You use a bit 1/2 the thickness of the wood. 1/4" for 1/2" wood, 3/8" for 3/4" wood, 1" for 2" (  ) wood, and so on. I even did one with a 1/8" bit and 1/4" wood.
Yes, the jig is 3/4" MDF.


----------



## S Bolton (Mar 5, 2007)

But Mike can you make the jig work with 1/2 baltic birch? If so, it is a great jig.

SB


----------



## S Bolton (Mar 5, 2007)

I was at a professional cabinet shop yesterday and the owner uses pocket screws like show in 5/8 in baltic birch. I think we have been over this before, but it seems like that would be pretty strong.

SB


----------



## AxlMyk (Jun 13, 2006)

S Bolton said:


> But Mike can you make the jig work with 1/2 baltic birch? If so, it is a great jig.
> 
> SB


Yes, it will work with 1/2" BB. You have to be careful that the joints aren't too tight. The plys will split off if they are.


----------



## bobj3 (Jan 17, 2006)

Hi Steve

This just my 2 cents 

Pocket screws are great but not for drawers ,,,it's still just butt joint and using pocket holes screws is one step above staples/nails,,,and maybe a step down 

You need to think this one out all the way, if you are using 5/8" thick stock ( plywood ) you have only 1/2" of the sharp point of the screw holding the joint (about 1 1/2" threads ) in place until the glue sets up...almost all pocket screws have a drill point on them, you will need a bit more meat to hold the box together , it's like a hinge, it's not the screws that support the load it's the pocket the hinge is in that takes the load and the stress ..this is true for most wood joints..
The pocket screw is just a clamp and if it breaks/strips free the joint will fail..

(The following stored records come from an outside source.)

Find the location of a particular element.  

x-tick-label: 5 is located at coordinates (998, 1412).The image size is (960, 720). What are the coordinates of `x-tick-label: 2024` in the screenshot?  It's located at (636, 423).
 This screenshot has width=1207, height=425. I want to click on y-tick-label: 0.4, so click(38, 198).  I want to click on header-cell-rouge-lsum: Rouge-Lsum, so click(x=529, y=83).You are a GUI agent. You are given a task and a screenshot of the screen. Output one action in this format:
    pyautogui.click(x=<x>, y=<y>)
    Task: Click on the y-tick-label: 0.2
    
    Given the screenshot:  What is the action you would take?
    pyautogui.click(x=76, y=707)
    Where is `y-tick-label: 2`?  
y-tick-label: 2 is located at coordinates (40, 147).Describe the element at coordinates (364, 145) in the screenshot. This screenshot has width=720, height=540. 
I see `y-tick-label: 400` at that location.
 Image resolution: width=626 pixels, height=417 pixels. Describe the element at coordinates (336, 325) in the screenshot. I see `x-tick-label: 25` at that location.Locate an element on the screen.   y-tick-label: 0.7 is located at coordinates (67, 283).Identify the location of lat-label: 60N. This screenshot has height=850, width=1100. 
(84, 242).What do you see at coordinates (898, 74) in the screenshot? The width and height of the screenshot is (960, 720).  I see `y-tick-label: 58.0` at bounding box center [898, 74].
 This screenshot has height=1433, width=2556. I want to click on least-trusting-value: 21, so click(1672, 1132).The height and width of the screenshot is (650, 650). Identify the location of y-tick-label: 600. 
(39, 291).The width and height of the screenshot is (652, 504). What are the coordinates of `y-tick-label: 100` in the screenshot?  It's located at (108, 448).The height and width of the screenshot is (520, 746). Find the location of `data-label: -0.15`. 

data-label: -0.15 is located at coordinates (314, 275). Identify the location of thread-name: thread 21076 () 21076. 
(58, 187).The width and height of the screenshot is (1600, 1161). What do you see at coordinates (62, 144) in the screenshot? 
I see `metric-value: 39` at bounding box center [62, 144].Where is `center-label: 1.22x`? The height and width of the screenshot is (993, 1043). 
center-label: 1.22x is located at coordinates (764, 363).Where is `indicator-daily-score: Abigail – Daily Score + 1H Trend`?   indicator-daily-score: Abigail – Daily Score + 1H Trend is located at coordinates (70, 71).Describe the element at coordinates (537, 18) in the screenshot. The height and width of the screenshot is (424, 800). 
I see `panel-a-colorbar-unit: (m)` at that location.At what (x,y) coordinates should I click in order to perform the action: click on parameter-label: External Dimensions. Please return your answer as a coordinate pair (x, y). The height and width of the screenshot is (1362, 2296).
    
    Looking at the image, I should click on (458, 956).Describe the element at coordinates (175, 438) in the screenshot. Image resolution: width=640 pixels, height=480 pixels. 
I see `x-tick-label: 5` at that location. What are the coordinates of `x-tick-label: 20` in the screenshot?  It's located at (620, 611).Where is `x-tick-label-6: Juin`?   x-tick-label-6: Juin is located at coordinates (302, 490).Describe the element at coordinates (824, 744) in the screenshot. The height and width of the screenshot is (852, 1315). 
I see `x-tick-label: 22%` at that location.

So to say if you want the drawer to stand up for more than a time or two you need a good joint to take the stress ...the glues we have now days are great but once it drys out and the joint moves just a little the glue will fail .. I will say pocket holes screws will hold in real wood that's 3/4" thick but plywood is not great for drawers and pocket screws in a butt joint.

===========





S Bolton said:


> I was at a professional cabinet shop yesterday and the owner uses pocket screws like show in 5/8 in baltic birch. I think we have been over this before, but it seems like that would be pretty strong.
> 
> SB


----------